Supply Chain Sanctions Compliance Risk #4: Actions By Non-US Companies Recently Acquired by US Companies
OFAC Compliance Program Expectation: Include Sanctions Compliance in Pre-Acquisition Due Diligence and Post-Acquisition Integration
Another theme we have been observing in analyzing recent OFAC enforcement cases is a focus on sanctions compliance in the mergers and acquisitions context. This was also highlighted as an area requiring a risk-based approach to risk assessment in OFAC’s “A Framework for Compliance Commitments” mentioned above.
There have been several recent examples of enforcement cases targeting US companies that had recently acquired non-US companies that might not have had a legal obligation to comply with US sanctions prior to the acquisitions but that apparently continued sanctioned business post-acquisition despite the US purchasers’ extensive sanctions compliance efforts both during pre-acquisition due diligence and post-acquisition integration.
While these cases focused on prohibited sales or products and services to sanctioned countries like Iran, US companies acquiring non-US companies should be aware that these same risks could be present in the upstream supply chain context (e.g., a target’s pre-acquisition sourcing from sanctioned countries). We suggest that any sanctions compliance pre-acquisition due diligence and post-acquisition integration consider these risks. Given that recent non-US acquisitions may not be familiar with US sanctions requirements, the US acquiring company might conduct additional training, heightened monitoring, and enhanced periodic audits during the integration period.

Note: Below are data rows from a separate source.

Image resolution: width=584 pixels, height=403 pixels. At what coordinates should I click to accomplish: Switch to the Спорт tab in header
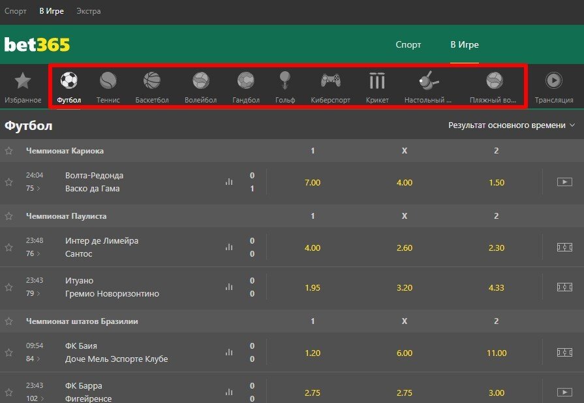[408, 45]
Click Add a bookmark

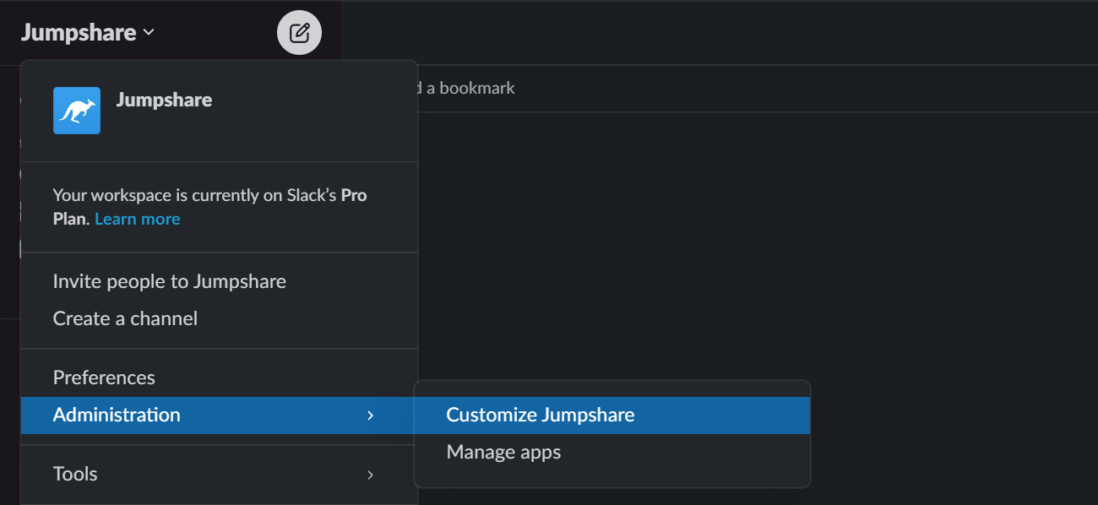click(466, 88)
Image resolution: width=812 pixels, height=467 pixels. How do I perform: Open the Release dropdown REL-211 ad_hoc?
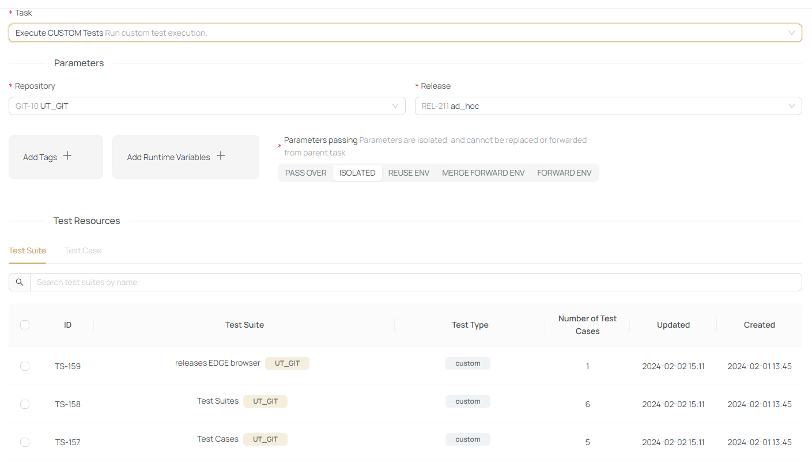(609, 106)
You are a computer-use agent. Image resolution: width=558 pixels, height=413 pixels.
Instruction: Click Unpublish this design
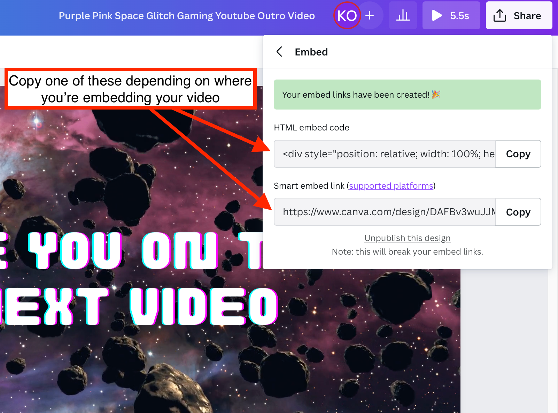(407, 238)
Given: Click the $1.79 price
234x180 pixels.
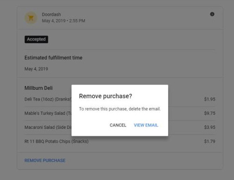Looking at the screenshot, I should tap(210, 141).
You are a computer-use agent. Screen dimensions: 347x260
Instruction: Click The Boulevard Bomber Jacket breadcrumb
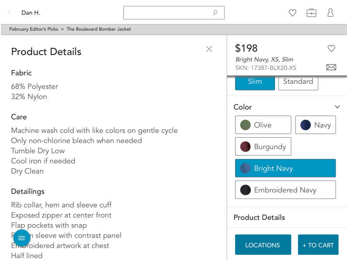99,29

Supply Chain Sanctions Compliance Risk #5: Non-US Companies Sourcing from US Suppliers/US Dollar Transactions
OFAC Compliance Program Expectation: Know and Understand How US Sanctions Can Apply to Non-US Companies
OFAC has not shied away from settling enforcement cases against non-US companies that engage in sanctioned transactions where a US nexus is present. While many people might think first of the numerous big-ticket penalties against foreign financial institutions processing payments for transactions in US dollars, OFAC has over the years increased its enforcement against non-US trading companies for engaging in prohibited transactions with a US nexus. For example, in March 2017, a Chinese telecommunications company agreed to pay roughly one billion dollars for sourcing US-origin goods for supply to Iran. Similarly, in December 2018, a Chinese oil field company settled a case with OFAC related to sourcing US-origin goods ultimately destined for Iran. Another enforcement case targeted a non-US trading company that initiated US dollar payments to Iranian vendors for a project in Iran. Most recently, OFAC settled with a non-US company that sold products to North Korea through a third-country distributor where the only apparent US nexus was the use of US dollars and the foreign branch of a US financial institution. In that case, the company also entered into a Deferred Prosecution Agreement with the US Department of Justice.
OFAC has made it clear in its “A Framework for Compliance Commitments” that non-US companies engaged in transactions with a US nexus should implement risk-based sanctions compliance programs. These recent enforcement cases demonstrate that this is not an empty threat. As OFAC increasingly focuses on sanctions compliance issues in the supply chain, non-US companies with US touchpoints anywhere in their supply chain should take a close look at how their existing compliance programs stacks up against OFAC’s expectations for a sanctions compliance program designed to mitigate these risks.